→ **Extracted data**

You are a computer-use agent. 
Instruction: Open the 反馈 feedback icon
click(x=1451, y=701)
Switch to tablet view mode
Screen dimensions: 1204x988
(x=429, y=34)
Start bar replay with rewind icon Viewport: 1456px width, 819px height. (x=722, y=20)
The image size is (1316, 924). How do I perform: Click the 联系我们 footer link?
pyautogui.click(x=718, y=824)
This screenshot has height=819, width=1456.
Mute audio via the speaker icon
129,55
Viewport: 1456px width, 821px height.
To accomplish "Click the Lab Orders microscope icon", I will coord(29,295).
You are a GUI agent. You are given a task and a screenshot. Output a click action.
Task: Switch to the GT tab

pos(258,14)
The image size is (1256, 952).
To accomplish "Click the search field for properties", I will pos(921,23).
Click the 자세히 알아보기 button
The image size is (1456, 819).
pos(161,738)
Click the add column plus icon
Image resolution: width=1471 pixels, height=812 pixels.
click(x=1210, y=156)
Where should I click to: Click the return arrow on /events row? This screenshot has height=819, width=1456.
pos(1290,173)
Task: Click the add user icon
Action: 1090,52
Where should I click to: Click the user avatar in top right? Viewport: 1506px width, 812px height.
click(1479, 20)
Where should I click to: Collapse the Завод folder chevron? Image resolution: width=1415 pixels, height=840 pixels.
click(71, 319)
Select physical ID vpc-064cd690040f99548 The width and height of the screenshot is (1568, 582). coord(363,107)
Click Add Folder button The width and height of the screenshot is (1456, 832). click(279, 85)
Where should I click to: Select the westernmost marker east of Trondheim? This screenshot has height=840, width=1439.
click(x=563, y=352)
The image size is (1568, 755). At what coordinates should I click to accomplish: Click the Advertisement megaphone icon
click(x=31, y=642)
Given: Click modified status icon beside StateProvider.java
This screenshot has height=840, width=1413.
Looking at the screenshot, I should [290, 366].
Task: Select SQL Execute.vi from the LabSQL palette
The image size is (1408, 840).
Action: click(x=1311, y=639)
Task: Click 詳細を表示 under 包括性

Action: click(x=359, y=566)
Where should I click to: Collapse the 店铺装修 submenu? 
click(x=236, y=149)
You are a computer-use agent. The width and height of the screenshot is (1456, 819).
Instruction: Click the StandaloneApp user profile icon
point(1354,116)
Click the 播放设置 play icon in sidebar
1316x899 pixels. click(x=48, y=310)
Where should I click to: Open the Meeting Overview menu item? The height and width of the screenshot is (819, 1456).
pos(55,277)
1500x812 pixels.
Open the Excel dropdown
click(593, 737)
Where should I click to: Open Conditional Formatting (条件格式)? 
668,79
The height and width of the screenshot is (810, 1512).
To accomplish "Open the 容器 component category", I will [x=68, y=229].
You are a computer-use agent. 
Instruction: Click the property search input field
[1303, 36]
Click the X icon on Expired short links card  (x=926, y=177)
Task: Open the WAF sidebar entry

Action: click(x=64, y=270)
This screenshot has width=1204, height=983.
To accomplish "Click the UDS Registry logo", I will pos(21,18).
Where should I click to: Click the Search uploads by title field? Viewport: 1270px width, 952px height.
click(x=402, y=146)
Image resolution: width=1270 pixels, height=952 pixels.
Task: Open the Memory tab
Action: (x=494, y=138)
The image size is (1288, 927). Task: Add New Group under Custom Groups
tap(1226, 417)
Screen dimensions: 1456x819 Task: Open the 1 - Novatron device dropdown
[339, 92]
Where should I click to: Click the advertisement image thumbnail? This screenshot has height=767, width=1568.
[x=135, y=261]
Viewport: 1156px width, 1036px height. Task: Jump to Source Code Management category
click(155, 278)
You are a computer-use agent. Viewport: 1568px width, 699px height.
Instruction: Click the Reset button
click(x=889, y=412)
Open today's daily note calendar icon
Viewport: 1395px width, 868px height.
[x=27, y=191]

→ **Work request**
Could you set down every record exactly as given?

→ **Task solution**
You are a computer-use agent. 
Instruction: Open the 反馈 feedback icon
click(x=1451, y=701)
Switch to tablet view mode
Screen dimensions: 1204x988
(x=429, y=34)
Start bar replay with rewind icon Viewport: 1456px width, 819px height. (x=722, y=20)
The image size is (1316, 924). How do I perform: Click the 联系我们 footer link?
pyautogui.click(x=718, y=824)
This screenshot has height=819, width=1456.
Mute audio via the speaker icon
129,55
Viewport: 1456px width, 821px height.
To accomplish "Click the Lab Orders microscope icon", I will coord(29,295).
You are a GUI agent. You are given a task and a screenshot. Output a click action.
Task: Switch to the GT tab

pos(258,14)
The image size is (1256, 952).
To accomplish "Click the search field for properties", I will pos(921,23).
Click the 자세히 알아보기 button
The image size is (1456, 819).
pos(161,738)
Click the add column plus icon
Image resolution: width=1471 pixels, height=812 pixels.
click(x=1210, y=156)
Where should I click to: Click the return arrow on /events row? This screenshot has height=819, width=1456.
pos(1290,173)
Task: Click the add user icon
Action: 1090,52
Where should I click to: Click the user avatar in top right? Viewport: 1506px width, 812px height.
click(1479, 20)
Where should I click to: Collapse the Завод folder chevron? Image resolution: width=1415 pixels, height=840 pixels.
click(71, 319)
Select physical ID vpc-064cd690040f99548 The width and height of the screenshot is (1568, 582). coord(363,107)
Click Add Folder button The width and height of the screenshot is (1456, 832). click(279, 85)
Where should I click to: Select the westernmost marker east of Trondheim? This screenshot has height=840, width=1439.
click(x=563, y=352)
The image size is (1568, 755). At what coordinates should I click to accomplish: Click the Advertisement megaphone icon
click(x=31, y=642)
Given: Click modified status icon beside StateProvider.java
This screenshot has height=840, width=1413.
Looking at the screenshot, I should [290, 366].
Task: Select SQL Execute.vi from the LabSQL palette
The image size is (1408, 840).
Action: click(x=1311, y=639)
Task: Click 詳細を表示 under 包括性

Action: click(x=359, y=566)
Where should I click to: Collapse the 店铺装修 submenu? 
click(x=236, y=149)
You are a computer-use agent. The width and height of the screenshot is (1456, 819).
Instruction: Click the StandaloneApp user profile icon
point(1354,116)
Click the 播放设置 play icon in sidebar
1316x899 pixels. click(x=48, y=310)
Where should I click to: Open the Meeting Overview menu item? The height and width of the screenshot is (819, 1456).
pos(55,277)
1500x812 pixels.
Open the Excel dropdown
click(593, 737)
Where should I click to: Open Conditional Formatting (条件格式)? 
668,79
The height and width of the screenshot is (810, 1512).
To accomplish "Open the 容器 component category", I will [x=68, y=229].
You are a computer-use agent. 
Instruction: Click the property search input field
[1303, 36]
Click the X icon on Expired short links card  (x=926, y=177)
Task: Open the WAF sidebar entry

Action: click(x=64, y=270)
This screenshot has width=1204, height=983.
To accomplish "Click the UDS Registry logo", I will pos(21,18).
Where should I click to: Click the Search uploads by title field? Viewport: 1270px width, 952px height.
click(x=402, y=146)
Image resolution: width=1270 pixels, height=952 pixels.
Task: Open the Memory tab
Action: (x=494, y=138)
The image size is (1288, 927). Task: Add New Group under Custom Groups
tap(1226, 417)
Screen dimensions: 1456x819 Task: Open the 1 - Novatron device dropdown
[339, 92]
Where should I click to: Click the advertisement image thumbnail? This screenshot has height=767, width=1568.
[x=135, y=261]
Viewport: 1156px width, 1036px height. Task: Jump to Source Code Management category
click(155, 278)
You are a computer-use agent. Viewport: 1568px width, 699px height.
Instruction: Click the Reset button
click(x=889, y=412)
Open today's daily note calendar icon
Viewport: 1395px width, 868px height.
[x=27, y=191]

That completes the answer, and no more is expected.